Looking at faraway stuff
  • Mars is out and looking good in this heat.



    It's a real treat at the moment. Jupiter dominating before dusk even, like a second distant moon. Saturn dimmer and not as close. A few days ago, a full blood red moon thanks to the Sirocco, at the time.a delightful sight but a harbinger of insufferable heat to come. And to its left, unmistakable, a red undimming, low presence, had to be Mars and it was..think that was Friday.

    Perseids tonight. iSS saying hello while I wait. Think I need to get myself off to somewhere high next summer.
    Don't wank. Zinc in your sperms
  • I got an Instagram ad yesterday for some kind of super-duper mega monocular capable of seeing Saturn in all its ringed glory. And it was only like 100 dollars. Complete bullshit?
  • its true, all of it
    Spoiler:
    .

    but seriously, no idea
    Don't wank. Zinc in your sperms
  • Probably but maybe not. The biggest problem is resolution not magnification and this requires a big mirror, and there's no getting around how costly they are to produce.

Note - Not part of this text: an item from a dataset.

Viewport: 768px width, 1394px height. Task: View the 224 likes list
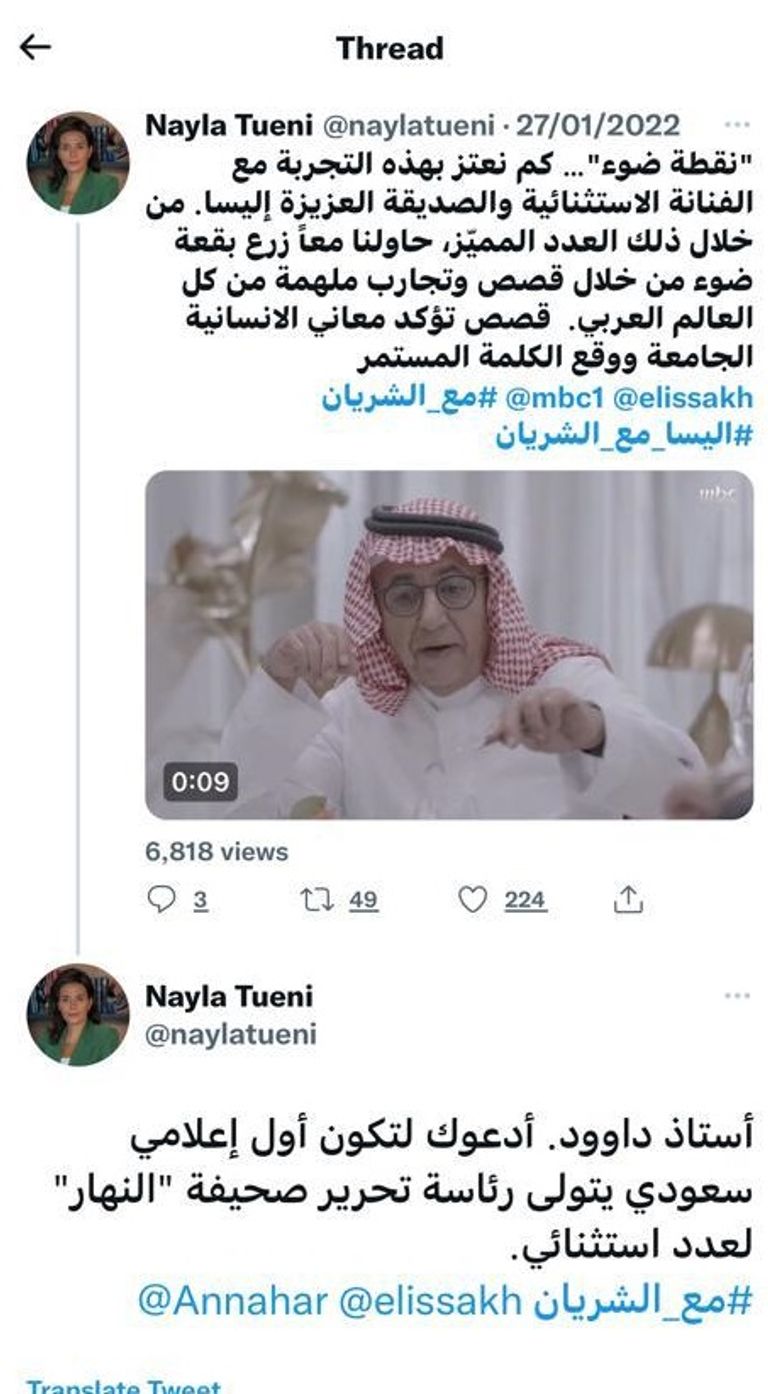[x=525, y=900]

    Can't quite remember but Hubble magnification was tiny (3x?) because it's not important. It's the amount of light collected that's important and that's going to cost in something so precise as a telescope mirror. No doubt machine learning will help but I don't know if they're using that right now.
    "Plus he wore shorts like a total cunt" - Bob
  • Btw Muzzy you should get into machine learning in your spare time. The concepts are stupid easy to understand but the results are unbelievable. 

    It's just a matrix of randomly initialised weighted numbers. The weights are adjusted as each training instance is fed in using differentiation to lower the mean squared error. It was invented decades ago but it took GPUs (and a few clever tweaks to stop the gradients tending to zero as it is trained) to get to work. 

    Google has a free course. As a maths guy you'll ace it.
    "Plus he wore shorts like a total cunt" - Bob
  • Oops wrong thread.
    "Plus he wore shorts like a total cunt" - Bob
  • Dinostar77 wrote:
    This is a good read, a countdown to the 50 strangest objects in the universe.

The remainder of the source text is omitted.